═════ DATA SUPPLIED ═════
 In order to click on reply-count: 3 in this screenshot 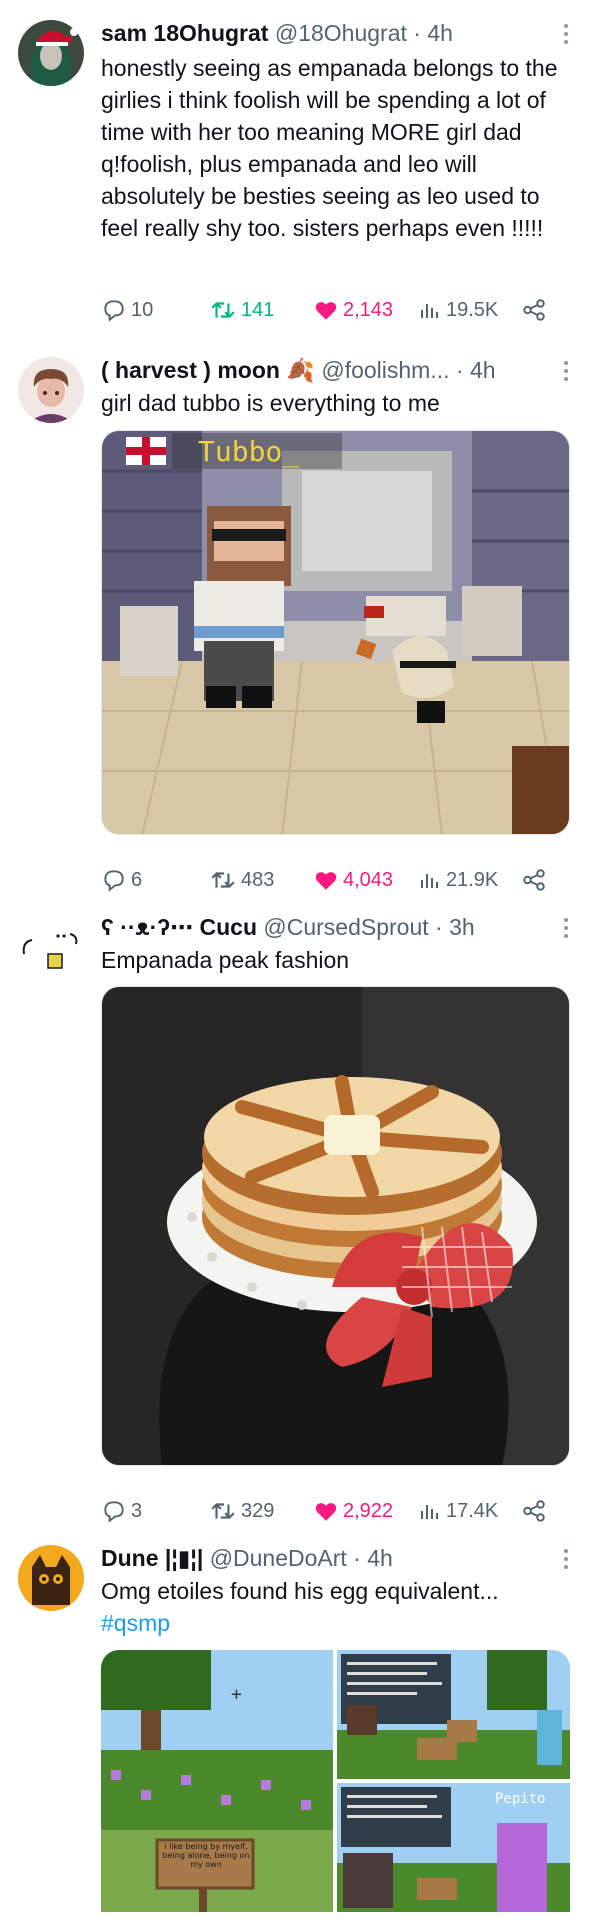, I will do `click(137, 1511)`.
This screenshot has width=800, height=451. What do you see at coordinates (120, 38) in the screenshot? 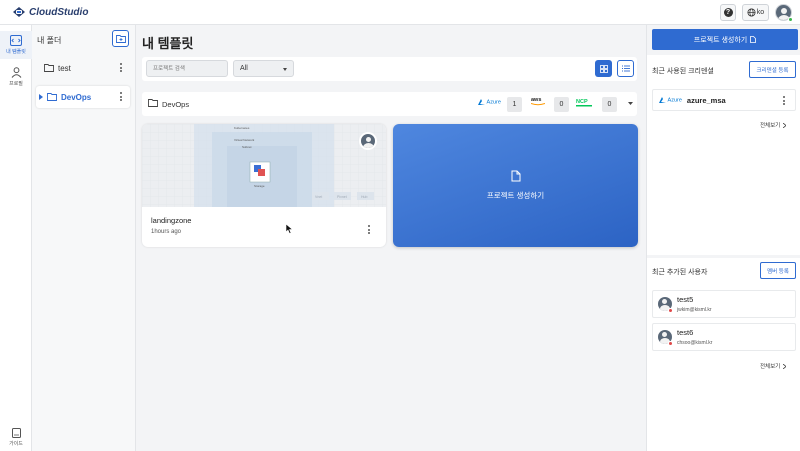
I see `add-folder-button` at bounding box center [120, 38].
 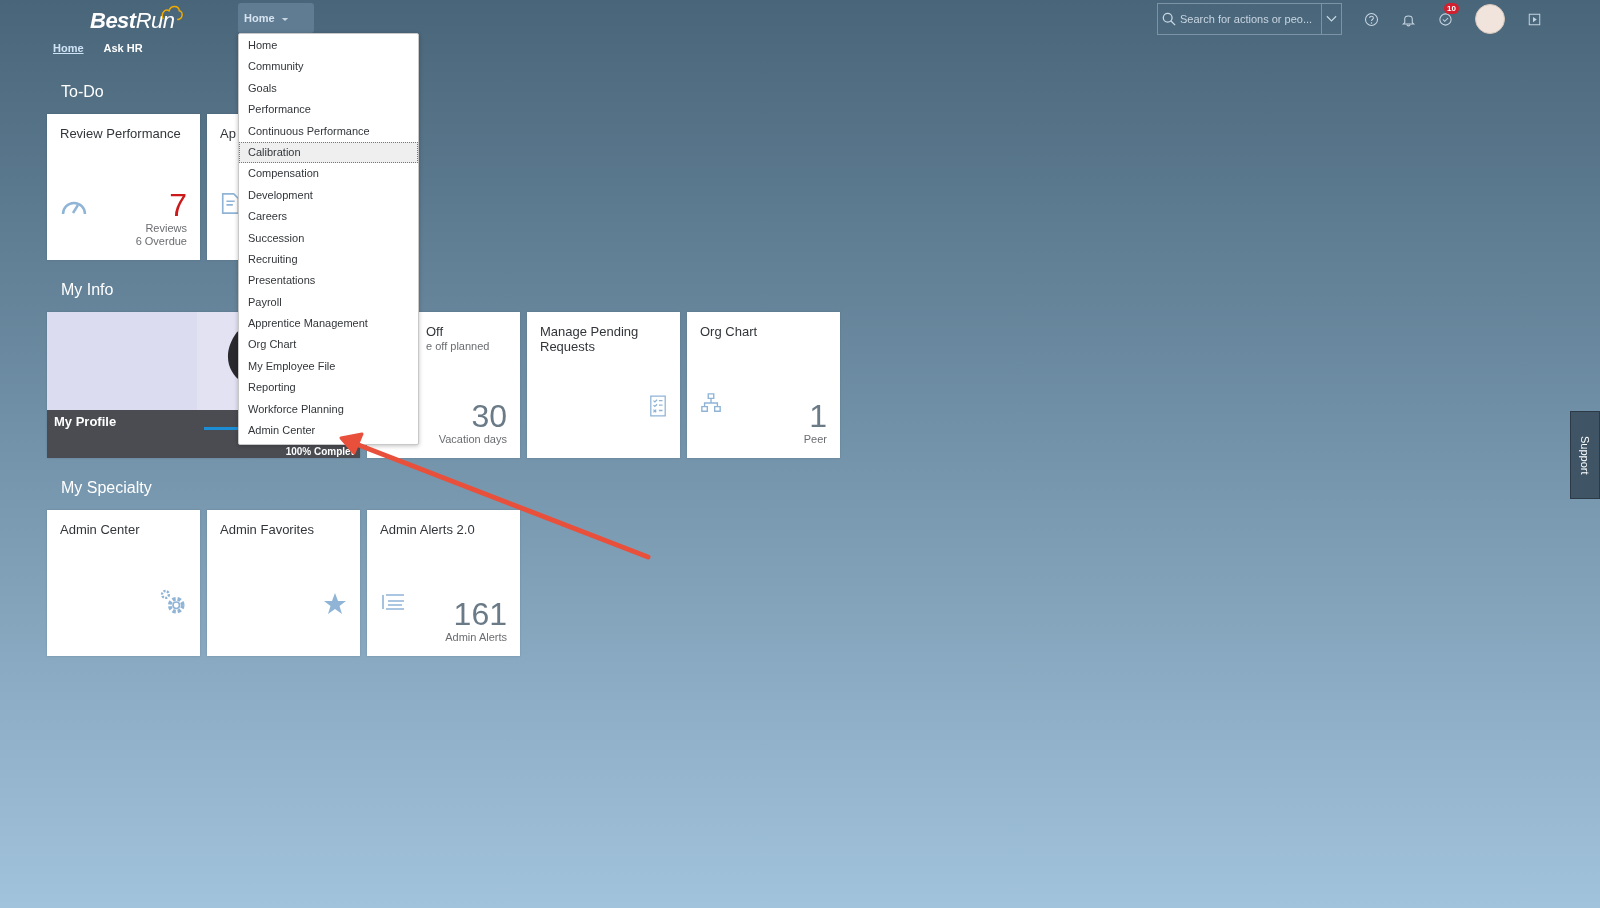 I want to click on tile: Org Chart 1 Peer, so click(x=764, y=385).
═════
═════ DATA SUPPLIED ═════
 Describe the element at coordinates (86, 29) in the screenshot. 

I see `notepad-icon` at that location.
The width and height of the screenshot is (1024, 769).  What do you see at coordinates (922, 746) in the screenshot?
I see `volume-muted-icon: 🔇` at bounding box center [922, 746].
═════
═════ DATA SUPPLIED ═════
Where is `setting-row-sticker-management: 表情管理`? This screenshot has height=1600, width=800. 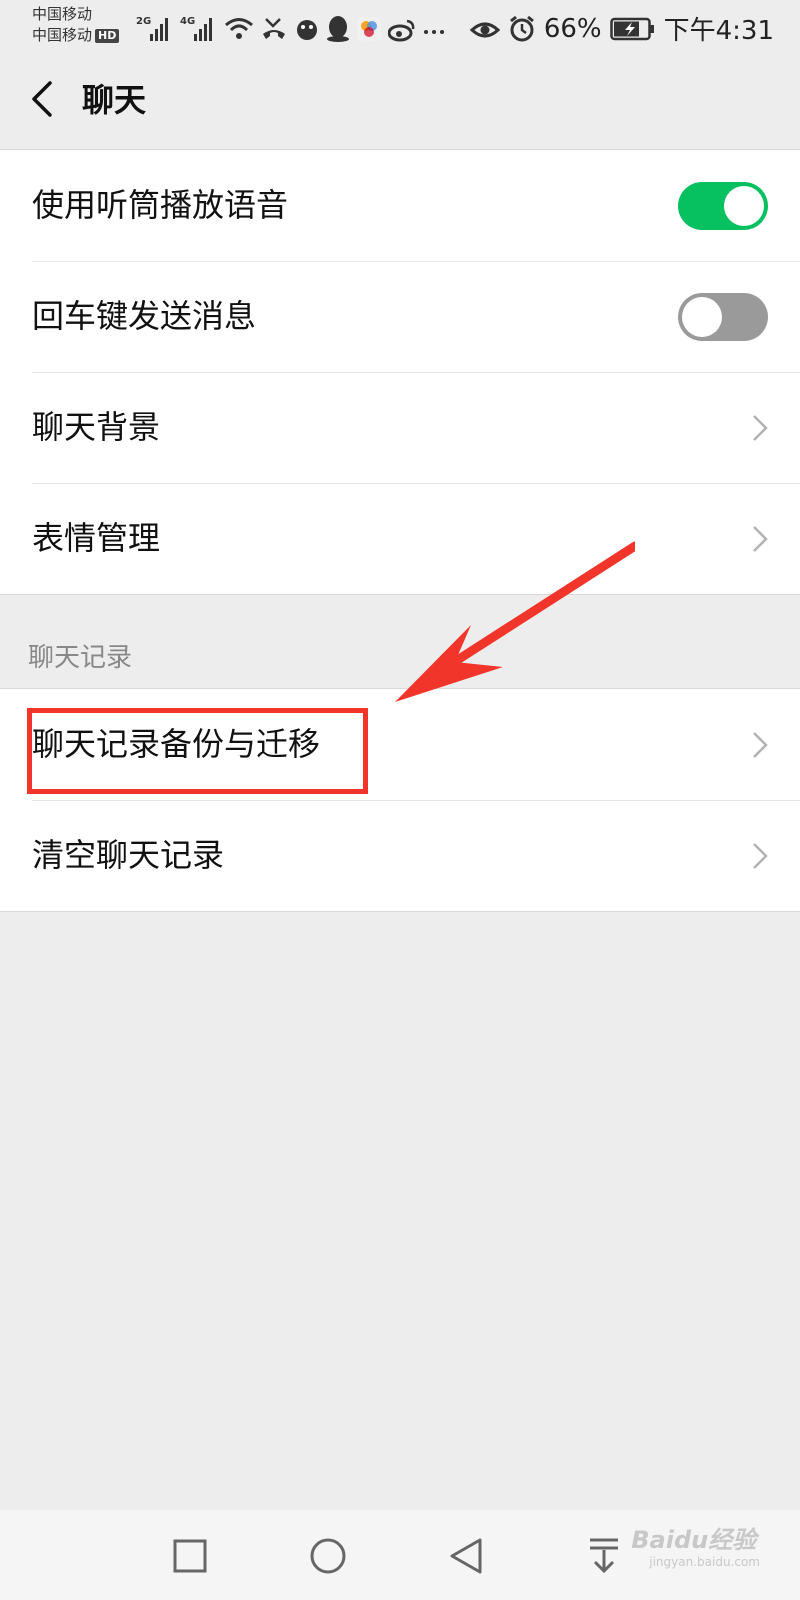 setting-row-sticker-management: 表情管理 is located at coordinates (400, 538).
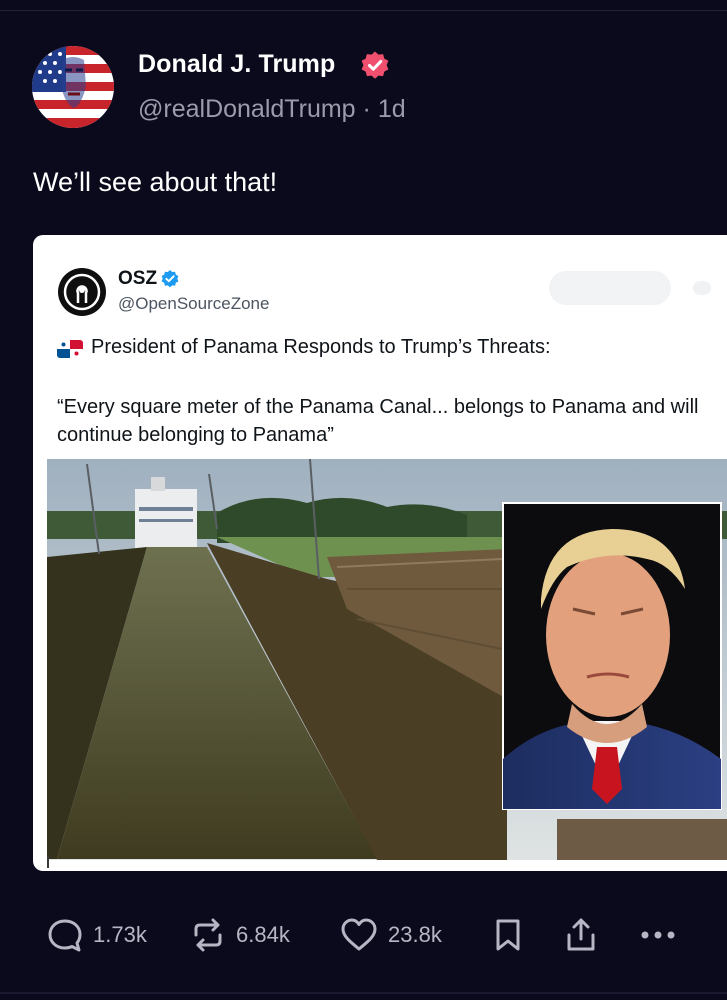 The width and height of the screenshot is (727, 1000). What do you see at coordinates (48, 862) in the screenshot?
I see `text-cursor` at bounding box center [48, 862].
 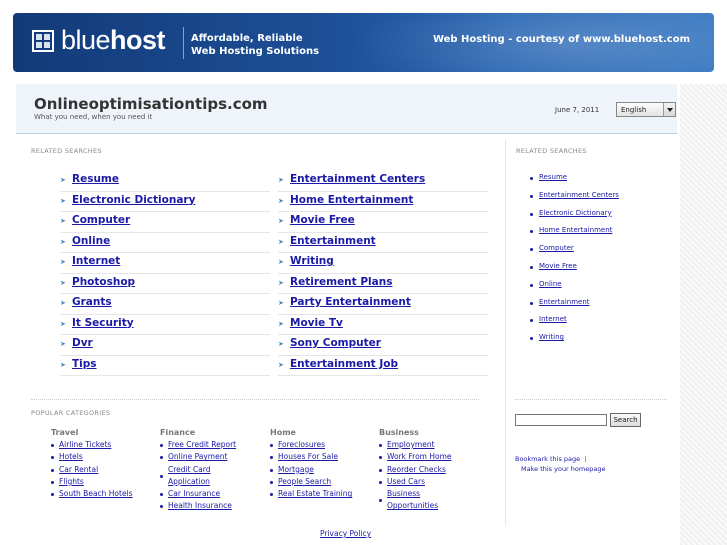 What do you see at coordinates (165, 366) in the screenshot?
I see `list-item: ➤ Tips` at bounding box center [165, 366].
═════
▸ WHAT THIS TASK INVOLVES
Output the entries starting with the line containing "Describe the element" and going on through the line containing "center [922, 746]." as a Markdown table with the columns Row and Line, one numbered row per line, blank lines omitted.

▸ RESPONSE BELOW
| Row | Line |
|---|---|
| 1 |  Describe the element at coordinates (86, 29) in the screenshot.  |
| 2 | I see `notepad-icon` at that location. |
| 3 | The width and height of the screenshot is (1024, 769).  What do you see at coordinates (922, 746) in the screenshot? |
| 4 | I see `volume-muted-icon: 🔇` at bounding box center [922, 746]. |